If you have some specific issues during the work with some technologies, interesting experience, etc. you are welcome to share it with community.
Personally I worked with:
Mongodb:
Usecases: For my opinion is one of the best if you need good aggregation features, automatic replication. Good in scale. Have many features which allow using it like everyday use database and if for some reason you don't want to use SQL solution - Mongo could be the great choice. Also mongo is great if you need dynamic queries. And also mongodb support indexing - it's also important feature.
Pros: Fast, good scale, easy to use, internal geospatial Indexes
Cons: Comparatively slow write operation, blocking atomic operation could make a lot of problems. Memory consuming process could "eat" all available memory.
Couchdb:
Usecases: I use it in Wiki liked project and I think for that cases is the perfect database. The fact that each document automatically saves in new revision during update helps to see all the changes. For accumulating, occasionally changing data, on which pre-defined queries are to be run.

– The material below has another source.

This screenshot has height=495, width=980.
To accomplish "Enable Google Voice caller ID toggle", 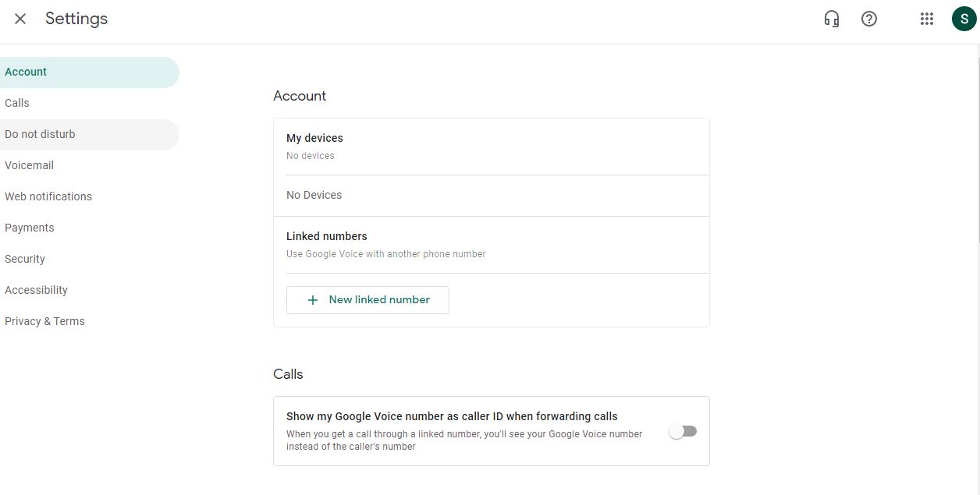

Pros: Easy to use, REST oriented interface, versions.
Cons: Problem with performance when amount of docs is quite huge (more than half a million), a bit pure query features (could be solving with adding Lucene)
SimpleDB:
Usecases: This is dataservice from Amazon, the cheapest from the all stuff they provide. Very limited in features so the main use case is using it if you want to use Amazon service, but paying as less ass possible.
Pros: Cheap, all data stored like text - simple to operate, easy to use.
Cons: Very much limitation (document size, collections size, attribute count, attribute size). The way that all data stored like a text also creating additional problems during sorting by date or by number (because it use lexicographical sorting, which need some workaround when saving date or numbers).
Cassandra
Cassandra is perfect solution if writing is your main goal, it's designed to write a lot (in some cases writing could be faster then reading), so it's perfect for logging. Also it very useful for data analysis. Except that Cassandra have built in geographical distribution features.
Strengths Supported by Apache (good community and high quality), fast writing, no single point for failure. Easy to manage when scale (easy to deploy and enlarge cluster).
Weaknesses indexes implementation have problems, querying by index have some limitation, and if you using indexes inserting performance decrease. Problems with stream data transfering.